What I know is that if $f_1,f_2,...,f_n,...$ are measurable functions then $\displaystyle \liminf_{n\to \infty}f_n$ is also measurable.
For the above question, I was thinking that
Let $\{x_n:n\in \mathbb N\}\subset I$ be a sequence from $I$ such that $\displaystyle \lim_{n\to \infty}x_n=t_0$. Then $\displaystyle\liminf_{t\to t_0}f_t(x)=\liminf_{n\to \infty}f_{x_n}(x)$ from the definition. And the function $\displaystyle\liminf_{n\to \infty}f_{x_n}(x)$ is measurable. So the function $\displaystyle\liminf_{t\to t_0}f_t(x)$ is measurable.

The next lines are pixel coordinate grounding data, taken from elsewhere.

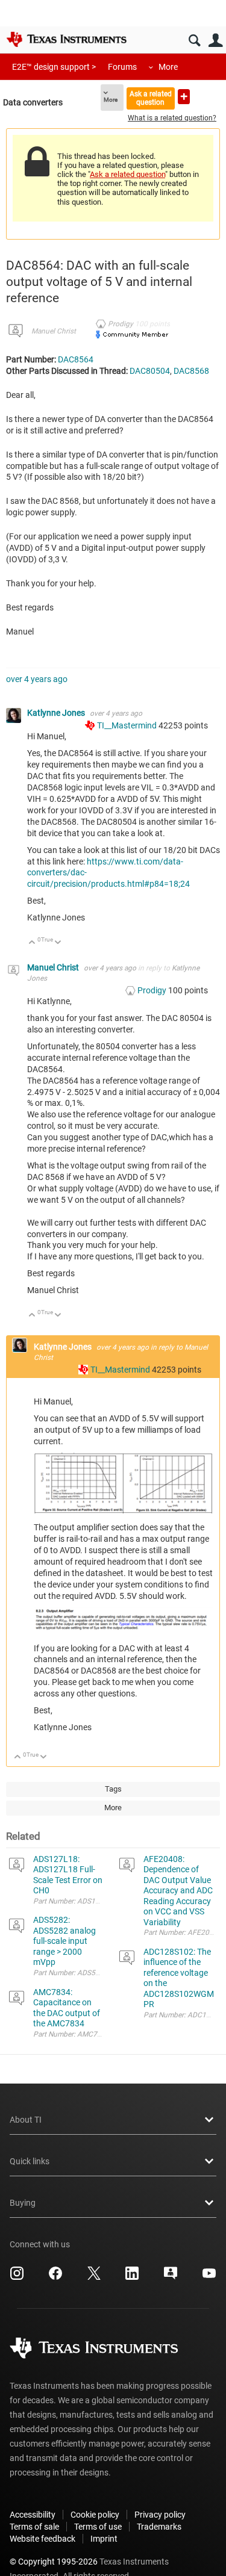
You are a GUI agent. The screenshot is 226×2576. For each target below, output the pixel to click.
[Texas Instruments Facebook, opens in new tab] (55, 2277)
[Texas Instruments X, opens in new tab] (94, 2277)
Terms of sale (34, 2526)
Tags (113, 1788)
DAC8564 (75, 359)
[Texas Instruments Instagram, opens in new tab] (17, 2277)
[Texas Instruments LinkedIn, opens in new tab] (132, 2277)
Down (58, 943)
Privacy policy (160, 2514)
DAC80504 (150, 371)
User (215, 40)
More (168, 67)
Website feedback (42, 2538)
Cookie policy (95, 2514)
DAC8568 (191, 371)
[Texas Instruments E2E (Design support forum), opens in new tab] (170, 2277)
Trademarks (159, 2526)
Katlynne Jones (57, 713)
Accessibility (32, 2514)
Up (32, 943)
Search (194, 40)
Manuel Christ (53, 331)
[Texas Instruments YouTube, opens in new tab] (209, 2277)
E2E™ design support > (54, 67)
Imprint (104, 2538)
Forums (122, 67)
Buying (23, 2203)
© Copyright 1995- (54, 2561)
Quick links (29, 2161)
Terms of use (98, 2526)
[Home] (66, 39)
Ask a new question (184, 96)
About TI (26, 2119)
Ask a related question (151, 98)
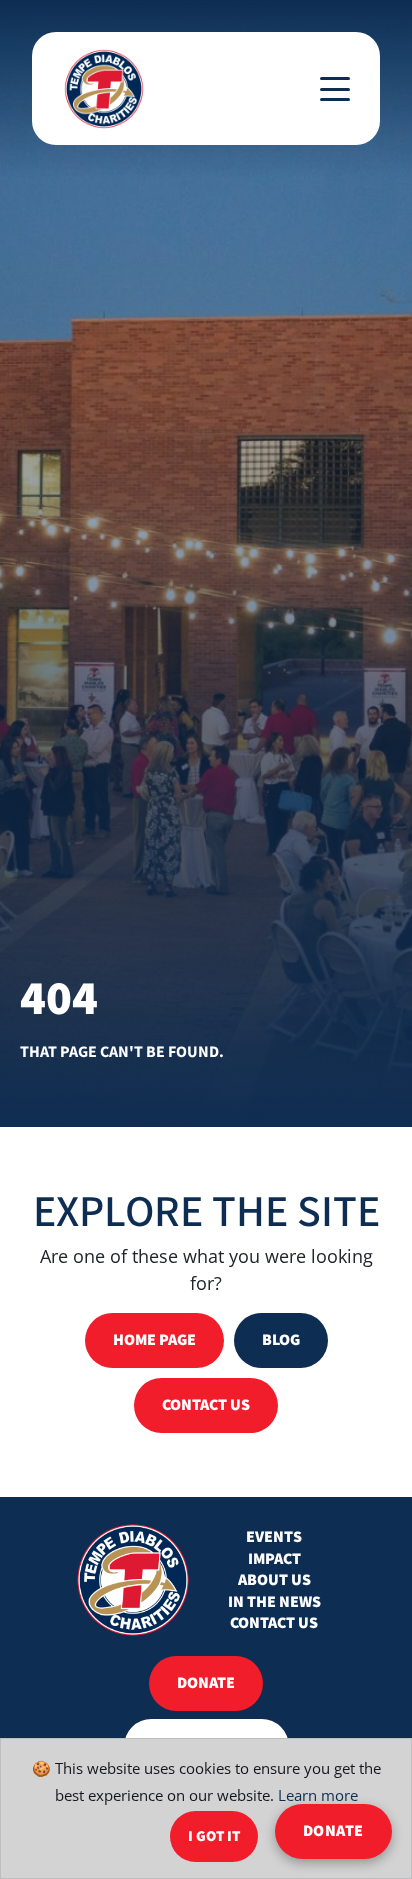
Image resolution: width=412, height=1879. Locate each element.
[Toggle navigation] (335, 89)
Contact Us (274, 1623)
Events (274, 1537)
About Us (274, 1580)
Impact (274, 1559)
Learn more (318, 1794)
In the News (274, 1602)
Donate (333, 1831)
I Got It (214, 1836)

I don't know it is true or not.
It would be very helpful if anyone checks the above.
Thank you.
An example.
Let's use $t_0 = 0$ so we are taking liminf as $t \to 0$.
Let $E \subset \mathbb R$ be a non-measurable set of cardinal $2^{\aleph_0}$.

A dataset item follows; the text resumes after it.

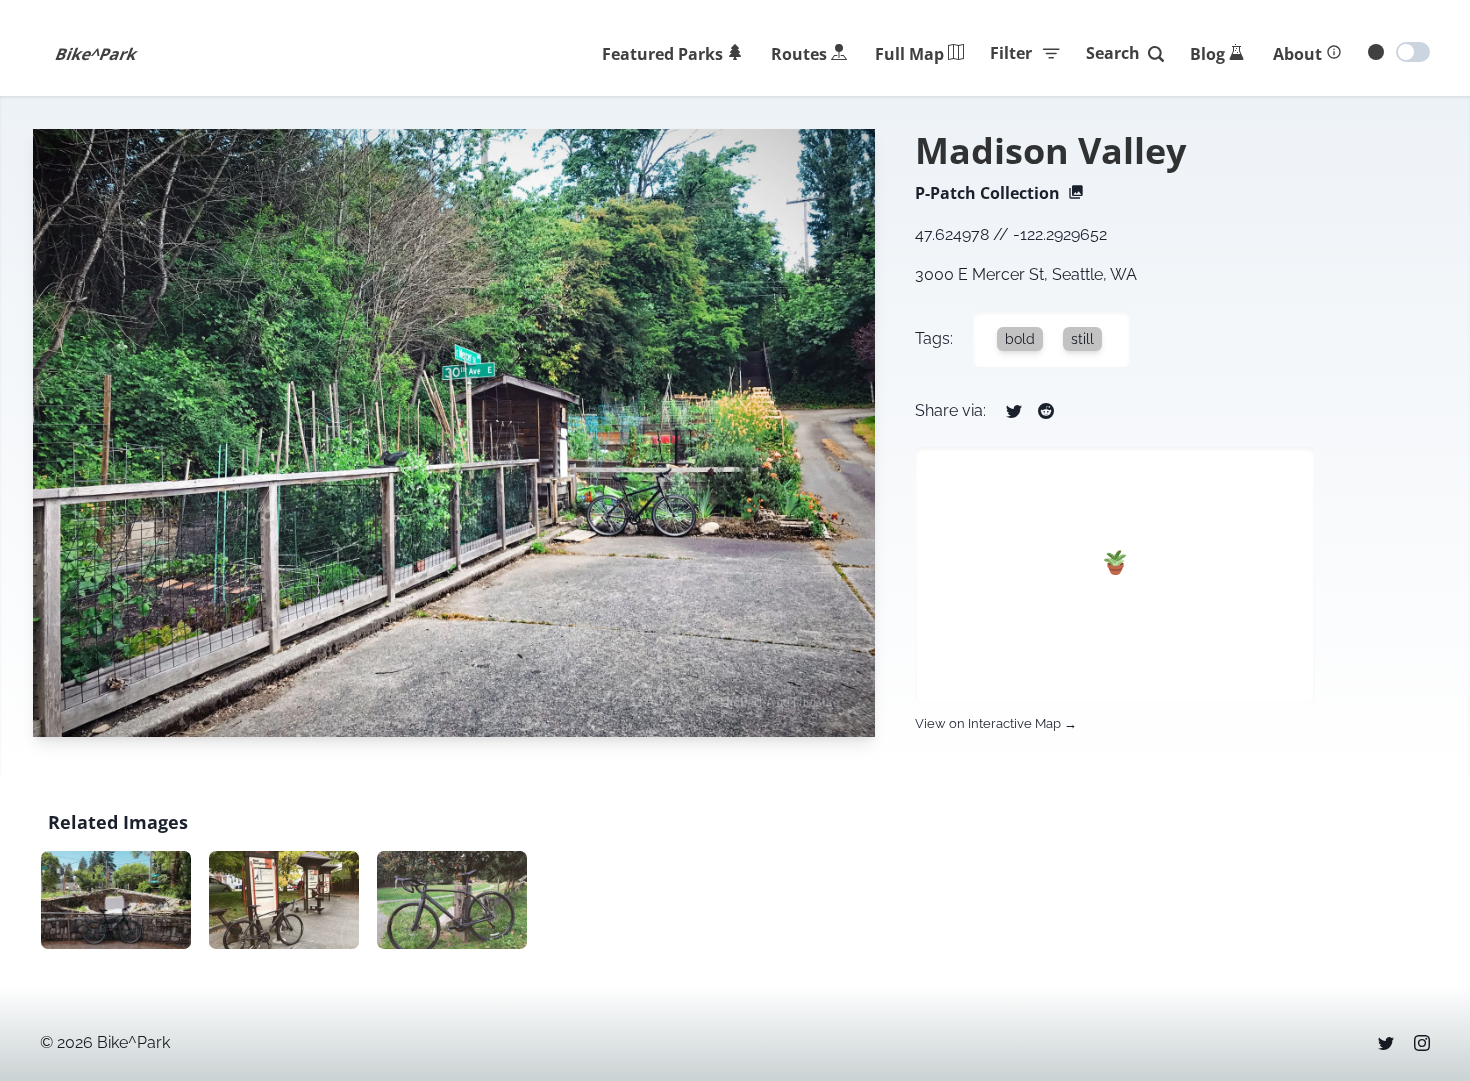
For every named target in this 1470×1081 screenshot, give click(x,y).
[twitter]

The liminf funcion $f$ will the the characteristic function of the complement of $E$.
$$ f(x) = \begin{cases} 0,& x \in E \\ 1,& x \not\in E \end{cases} $$ So $f$ will be non-measurable.

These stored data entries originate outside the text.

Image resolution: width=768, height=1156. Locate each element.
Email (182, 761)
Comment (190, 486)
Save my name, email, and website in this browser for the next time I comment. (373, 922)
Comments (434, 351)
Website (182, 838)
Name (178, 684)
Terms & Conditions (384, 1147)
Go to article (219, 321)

Each function $f_t$ will be $1$ except for one point, where it is $0$. $$ f_t(x) = \begin{cases} 0, &x = u_t\\1, &\text{otherwise} \end{cases} $$ so $f_t$ is measurable.
The points $u_t$ remain to be chosen.
Divide $(0,1]$ into invervals $$ I_n = \left(\frac{1}{n+1},\frac{1}{n}\right] $$ For each $n$, let the points $u_t$ be chosen so that $$ \{u_t: t \in I_n\} = E $$ Both $I_n$ and $E$ have cardinal $2^{\aleph_0}$.
Finally, we have $\liminf_{t \to 0}f_t(x) = f(x)$. Indeed, if $x \not\in E$, then $f_t(x) = 1$ for all $t$. And if $x \in E$, then $f_t(x) = 0$ for infinitely many $t$ approaching $0$ and $1$ for all other $t$.